VIEWPOINT: Apparel and textile industry divided by TPP pact
If ever there was an issue set to divide apparel brands, retailers and textile companies, the Trans-Pacific Partnership trade pact is surely it. Described as the most significant negotiation for the US and its regional trade partners since the NAFTA agreement, the yarn forward rule of origin has emerged as one of the most divisive issues.
As the eighth round of the talks on the Trans-Pacific Partnership (TPP) concluded in Chicago last week, textile, apparel and footwear industry stakeholders all pitched in on how they believe the best interests of their sectors should be treated in any resulting trade deal.
While a campaign has been underway for some months now to negotiate strong textile and apparel rules into the pact, the past week has seen regional textile groups from Africa, South America and Central America also stepping into the fray.
The groups, who between them represent 25 countries and more than $30bn in textile trade with the US, are siding with their North American textile counterparts to call for a yarn-forward rule of origin in the textile chapter of the trade deal.
"If there is to be a TPP, the benefits accrued should go to the signatories rather than to countries that are not part of the agreement," claims Auggie Tantillo, executive director of the American Manufacturing Trade Action Coalition (AMTAC).
In contrast, a "single transformation" rule would not only drain potential jobs and investment from the TPP but it also would "cause the catastrophic loss of textile and apparel jobs in the United States and in its free trade partner countries," adds Cass Johnson, president of the National Council of Textile Organizations (NCTO).
As the name implies, the yarn-forward rule means that all stages of production, starting with yarn spinning, moving to fabric formation and the final garment assembly, must be done either in the United States or in a free-trade agreement (FTA) partner country to qualify for duty preferences.
If high value-added elements of the production chain take place outside of the FTA countries, textile groups claim, this lets third parties such as China take advantage of the agreement.
They also have an issue with the inclusion of Vietnam in the talks - which they believe will flood American markets with Vietnamese clothing made from Chinese yarns and fabrics. With shipments valued at $6.3bn, Vietnam is already the second largest exporter of apparel of the US and is also one of the fastest growing exporters, doubling its exports to the US over the last five years.
Multi-lateral trade group
Nine Pacific Rim nations are formally involved in the multi-lateral trade group, which seeks to cover the interests of the US, Vietnam, Brunei, Chile, New Zealand, Singapore, Australia, Malaysia and Peru.

=== Problem statement ===
Please continue the viewpoint piece on the TPP pact and the apparel and textile industry, picking up right after its final sentence.

=== Available data ===

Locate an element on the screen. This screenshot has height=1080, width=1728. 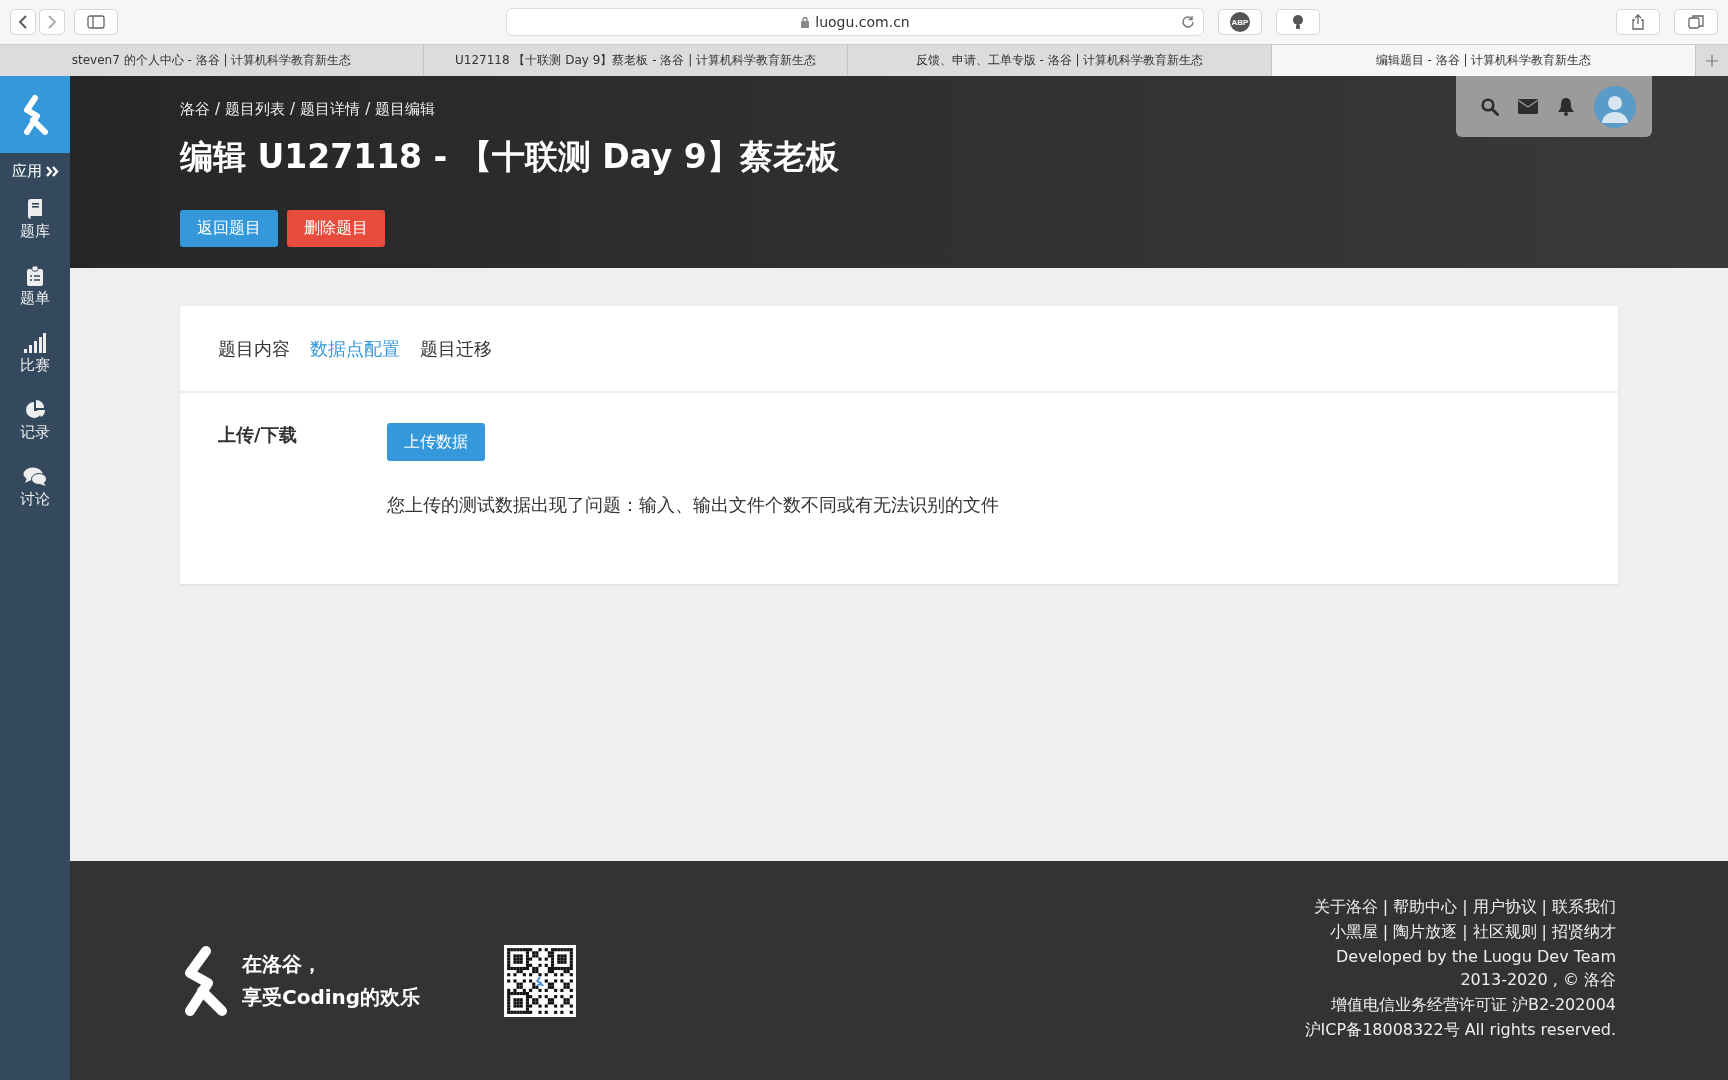
avatar is located at coordinates (1615, 106).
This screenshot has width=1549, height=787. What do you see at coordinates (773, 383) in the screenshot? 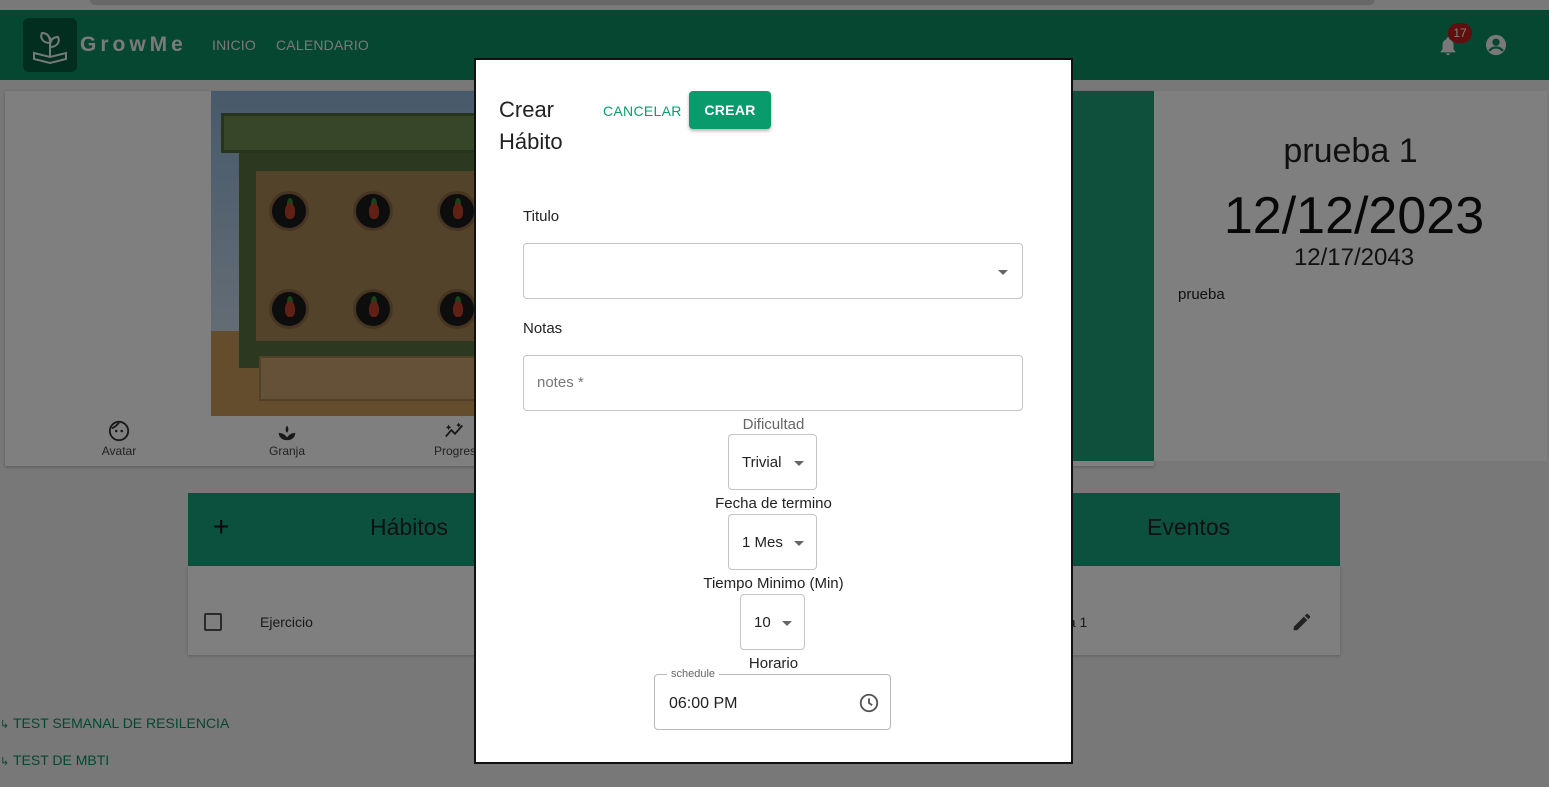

=== Written answer ===
Significantly, not only is the TPP the first regional agreement in which the US is participating in Asia, but its completion will also create one of the world's most important trading blocs. There are also plans for ambitious expansion beyond the current participants.
Groups representing apparel manufacturers, retailers, importers and brands, meanwhile, are seeking "thoughtful" textile and apparel policies that spur new trade and investment.
They have set up the Trans-Pacific Partnership (TPP) Apparel Coalition which believes "modern" textile and apparel rules can "sustain millions of jobs that rely on global value chains" - and plan to issue updates via a new online hub.
Their take on 'yarn-forward' style rules of origin is that they are both "outdated" and "unworkable," and say such an 'all or nothing' approach would not spur new US exports or new apparel trade or new investment in the textile and apparel sector.
Instead, job creation - which is one of the pact's main goals - does not just mean factory production but includes activities such as design, production, marketing, distribution, retail and customer support that take place in the US and TPP partner countries.
Their stance is being backed by Senator Ron Wyden, chairman of the Senate Finance Subcommittee on International Trade, who agrees: "The best [rules] for creating more high skilled, well-compensated American workers is one that promotes finished apparel production within the TPP community, and that is something the yarn-forward rule will not do."
Also stepping into the fray are US lawmakers who want to ensure that the TPP does not lead to lower duties on US footwear imports. Such a move, they claim, would undermine and possibly even spell the end for the American footwear industry, as well as opening it up to a flood of imports, especially from Vietnam.
As negotiators head towards the next and ninth stop in the talks, which is scheduled to take place at the end of next month in Lima, Peru, there will undoubtedly be more clashes between textile and apparel stakeholders.
But they say their concerns are justified as the US textile/apparel market is nearly five times larger than other TPP partners combined, with imports of over $95bn in 2010.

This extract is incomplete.